Copy out word for word the records from the line with "Given: Click the" to the line with "This screenshot has width=1280, height=800.", and nothing else.

## MATERIAL PROVIDED
>> BEGIN

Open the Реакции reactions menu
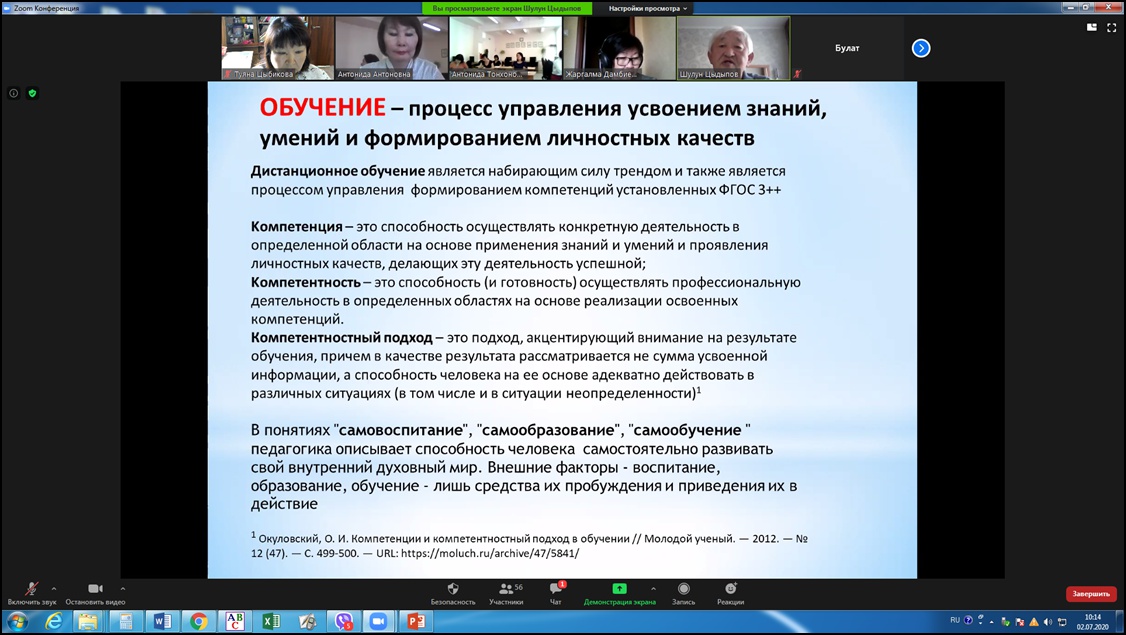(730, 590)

>> END
>> BEGIN

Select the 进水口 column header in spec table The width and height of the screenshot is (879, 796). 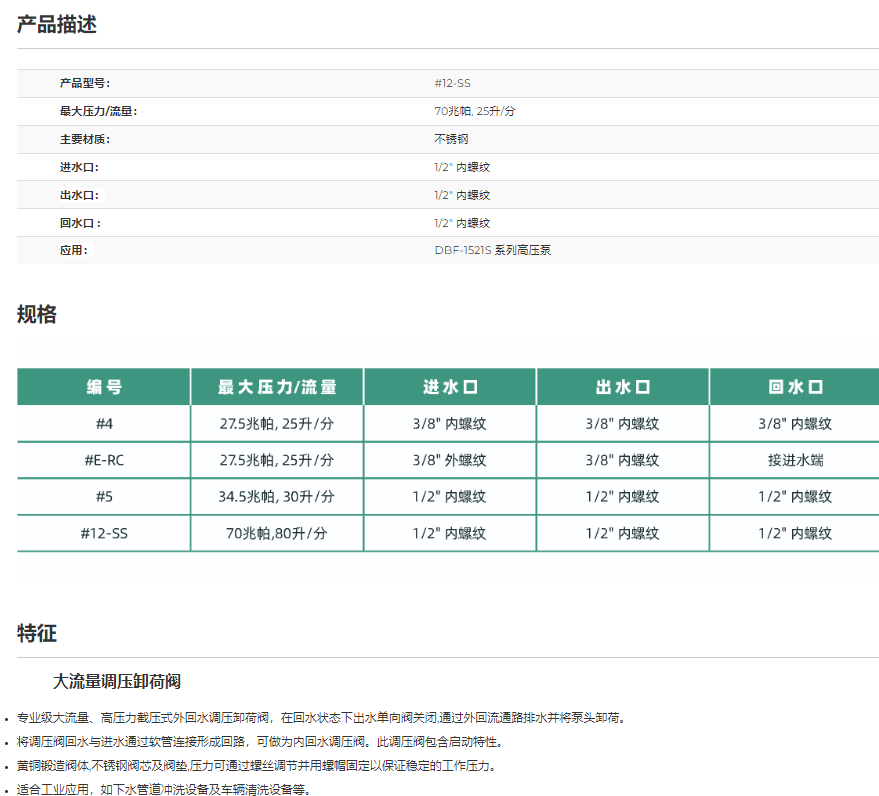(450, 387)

>> END
>> BEGIN

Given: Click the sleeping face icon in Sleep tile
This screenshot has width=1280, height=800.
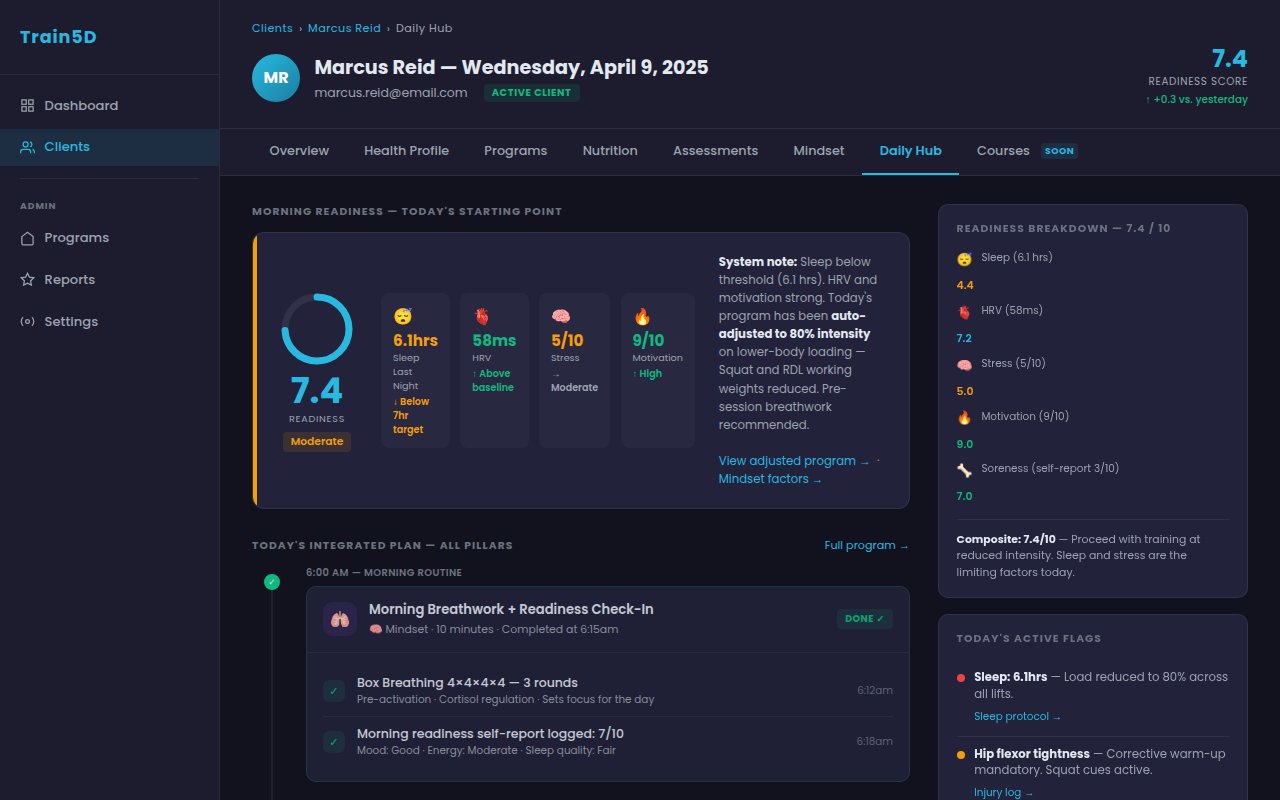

>> END

## ANSWER TO THE PROBLEM
Given: Click the sleeping face icon in Sleep tile
This screenshot has width=1280, height=800.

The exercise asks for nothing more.